• TASK LIST:
1. Summarize the piece on Alice Munro's story "Amundsen" in three sentences.
2. From the piece on Alice Munro's story "Amundsen," copy down the exact words starting at "Amundsen was an" and ending at "figure things out.".
3. Resume the piece on Alice Munro's story "Amundsen" after its final sentence, carrying it on in the same voice.

• SUPPLIED PASSAGE:
——

Amundsen was an Arctic explorer. A gulf is named after him in Canada’s Northwest. It’s also the name of the second story in Alice Munro’s “Dear Life” collection, available from Knopf. The story is also online in a summer issue of The New Yorker. Amundsen is also the name of the small town where the story takes place

That’s quite a pedigree for one short story. But the historical references are apt. They are used to illuminate character and to tell us something about what love is like. What the story tells us is not precisely clear. You are left with a literary puzzle to solve, a very choice one.

When you start reading a story you don’t know what you are getting into. It’s excellent if you have a character who doesn’t know what they’re getting into either. You are both all attention, trying to figure things out.

——

(Pixel-coordinate grounding data)
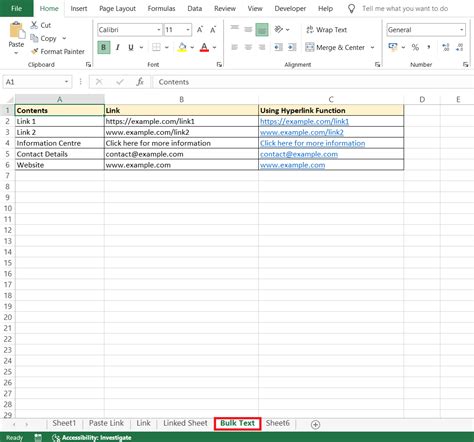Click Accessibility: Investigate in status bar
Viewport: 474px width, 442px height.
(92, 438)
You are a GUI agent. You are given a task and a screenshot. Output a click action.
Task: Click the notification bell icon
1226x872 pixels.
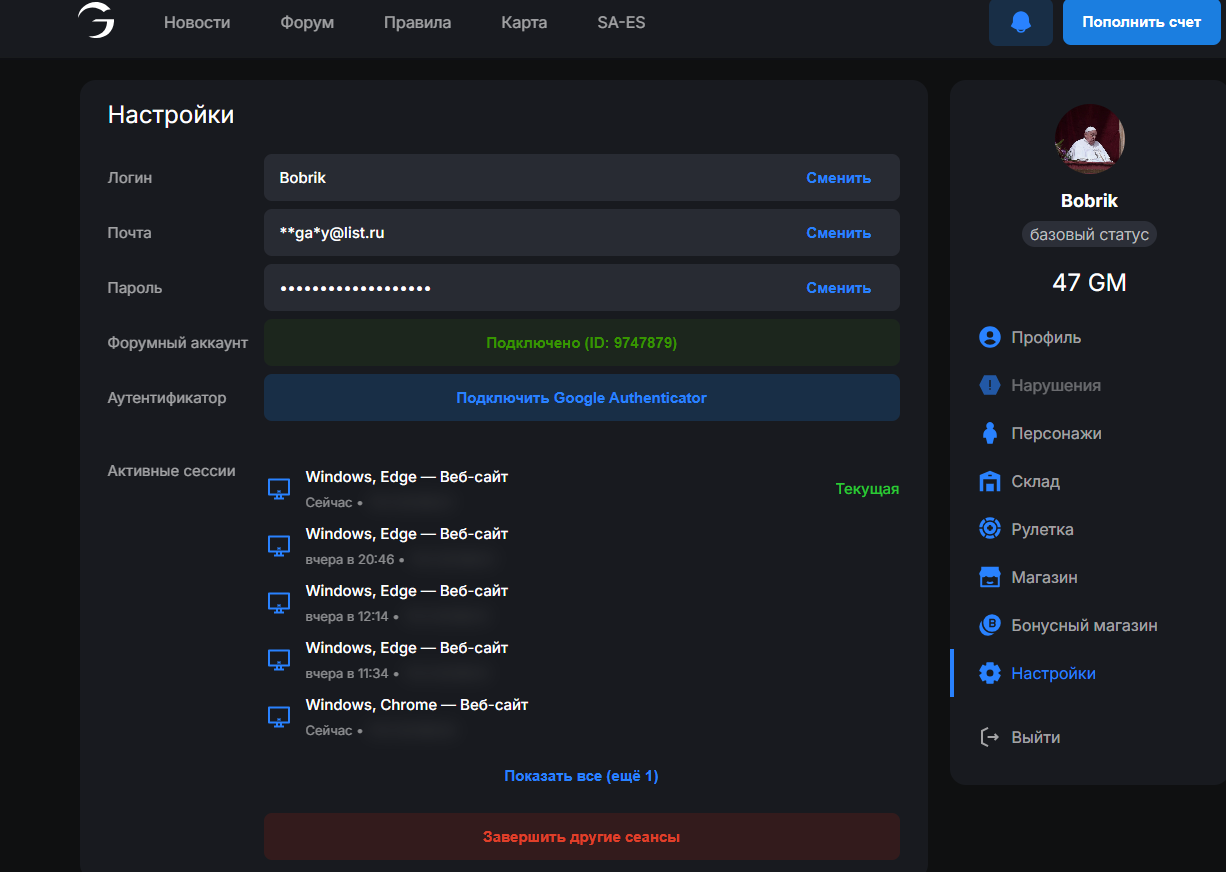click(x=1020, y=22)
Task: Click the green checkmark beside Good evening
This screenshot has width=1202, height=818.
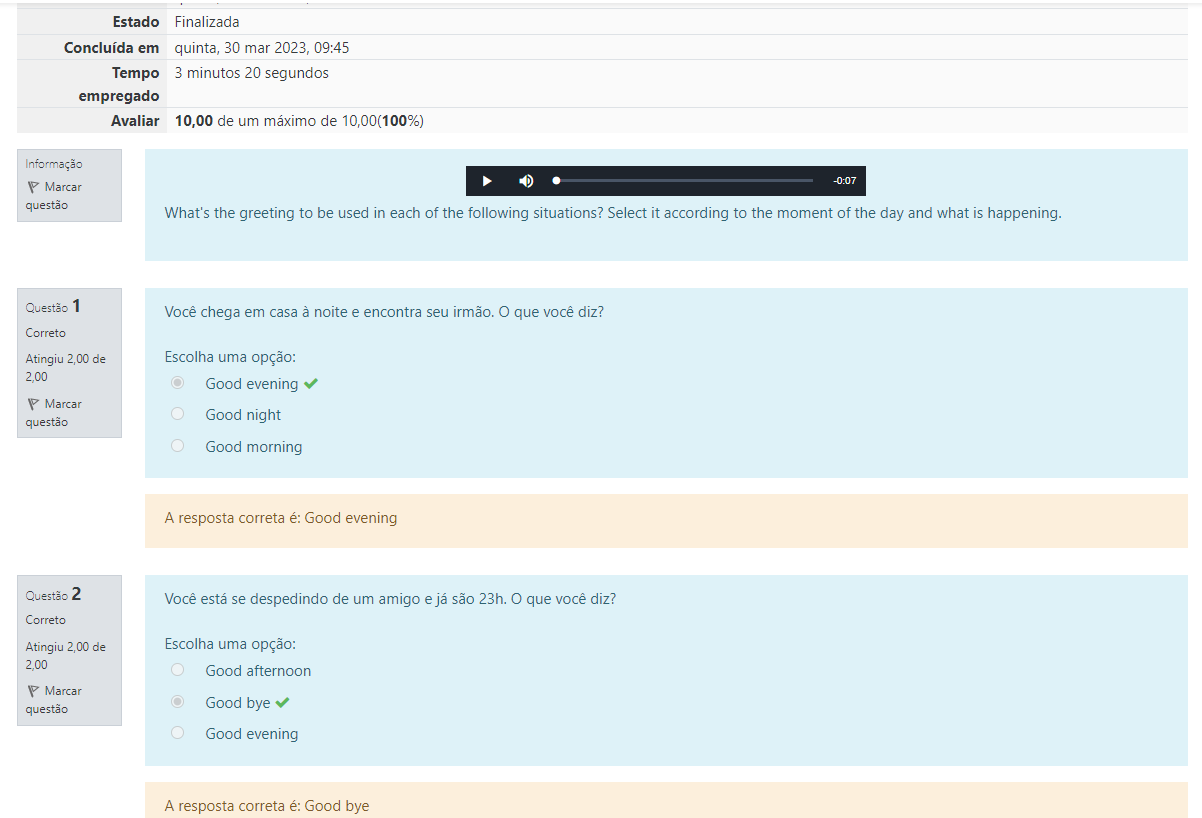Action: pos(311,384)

——

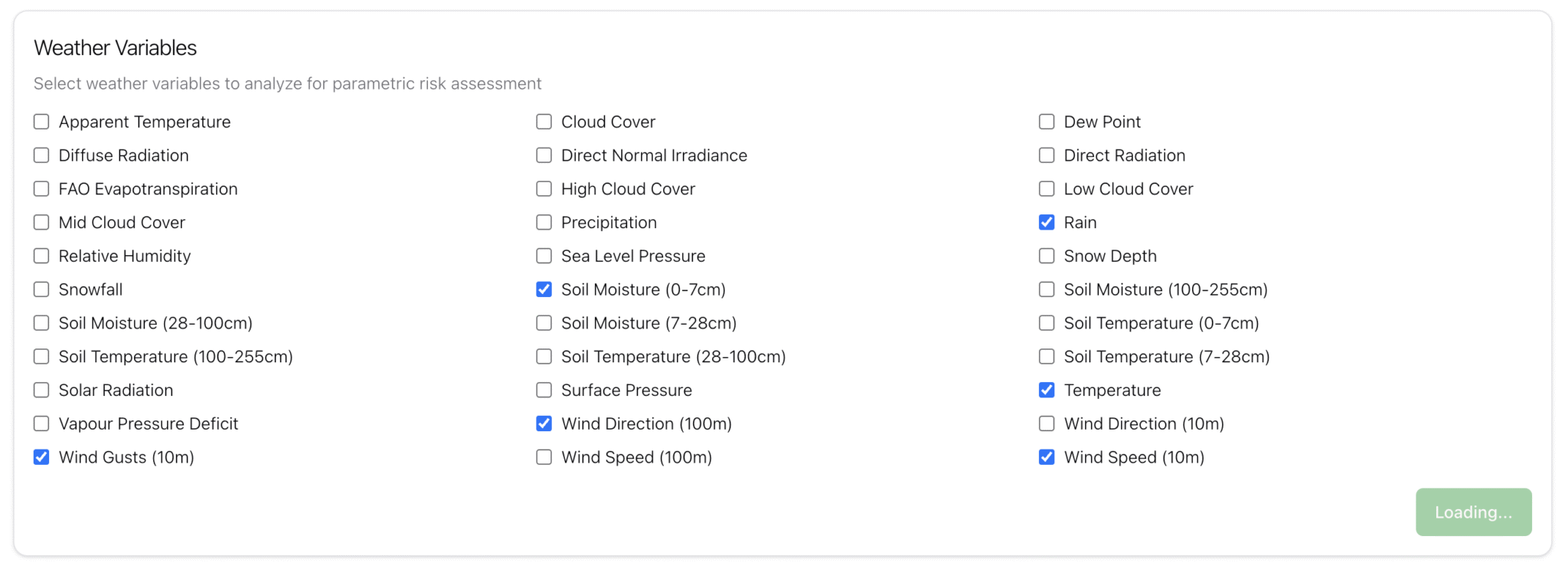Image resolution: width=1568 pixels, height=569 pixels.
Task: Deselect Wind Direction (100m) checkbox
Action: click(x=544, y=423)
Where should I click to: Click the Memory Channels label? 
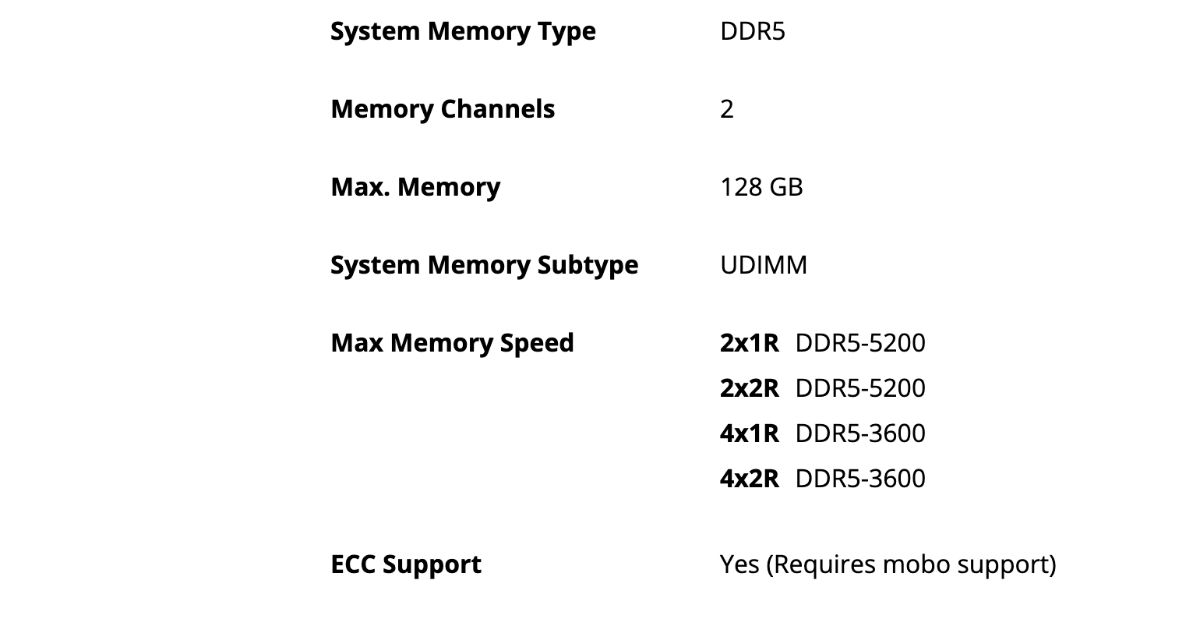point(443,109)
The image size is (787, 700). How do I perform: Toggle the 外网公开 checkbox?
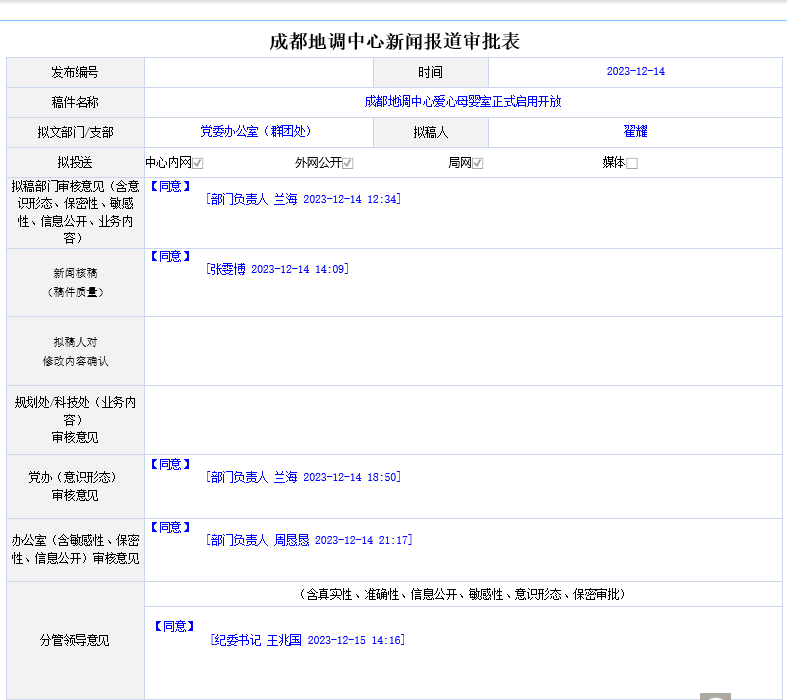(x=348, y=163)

——

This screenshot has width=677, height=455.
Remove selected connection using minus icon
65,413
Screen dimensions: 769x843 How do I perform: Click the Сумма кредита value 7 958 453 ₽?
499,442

——

• ANSWERS FOR EACH ITEM:
1. Amundsen is the name of an Arctic explorer, a gulf in Canada's Northwest, the small town where the story takes place, and the second story in Alice Munro's "Dear Life" collection. The story's historical references illuminate character and say something about what love is like, though what it says is not precisely clear, leaving the reader a choice literary puzzle. Starting a story without knowing what you are getting into works well when a character doesn't know either, since both of you are all attention, trying to figure things out.

2.
Amundsen was an Arctic explorer. A gulf is named after him in Canada’s Northwest. It’s also the name of the second story in Alice Munro’s “Dear Life” collection, available from Knopf. The story is also online in a summer issue of The New Yorker. Amundsen is also the name of the small town where the story takes place

That’s quite a pedigree for one short story. But the historical references are apt. They are used to illuminate character and to tell us something about what love is like. What the story tells us is not precisely clear. You are left with a literary puzzle to solve, a very choice one.

When you start reading a story you don’t know what you are getting into. It’s excellent if you have a character who doesn’t know what they’re getting into either. You are both all attention, trying to figure things out.

3.
A woman is sitting on a bench outside a railroad station. How do I know it’s a woman? “Another woman” sat at the end of the bench. That’s a fine economical way to identify the gender of your character. It’s a small station somewhere remote. How do I know that? The station was open when the train arrived but now it is locked. Small stations are locked up pretty fast. Large stations stay open. Anyone, like myself, who rides trains a lot knows this.

You know the woman got off the train, is at her destination, because the train left. I liked the minor touch that the other woman is sitting at the end of the bench. Not a very sociable place it seems…or it’s a very isolated place. No one is talking. There are no background conversations to overhear.

The other woman at the end of the bench is holding between her knees a string bag full of parcels of waxed paper. Raw meat. Our main character can smell the meat. Between her knees? You feel the unstable bulk of the parcels of raw meat, balanced awkwardly between her knees. You feel like you’re in the sticks. (You are.) Like the meat lady is a peasant, or a member of the working class, and that you are nowhere with her on this godforsaken bench.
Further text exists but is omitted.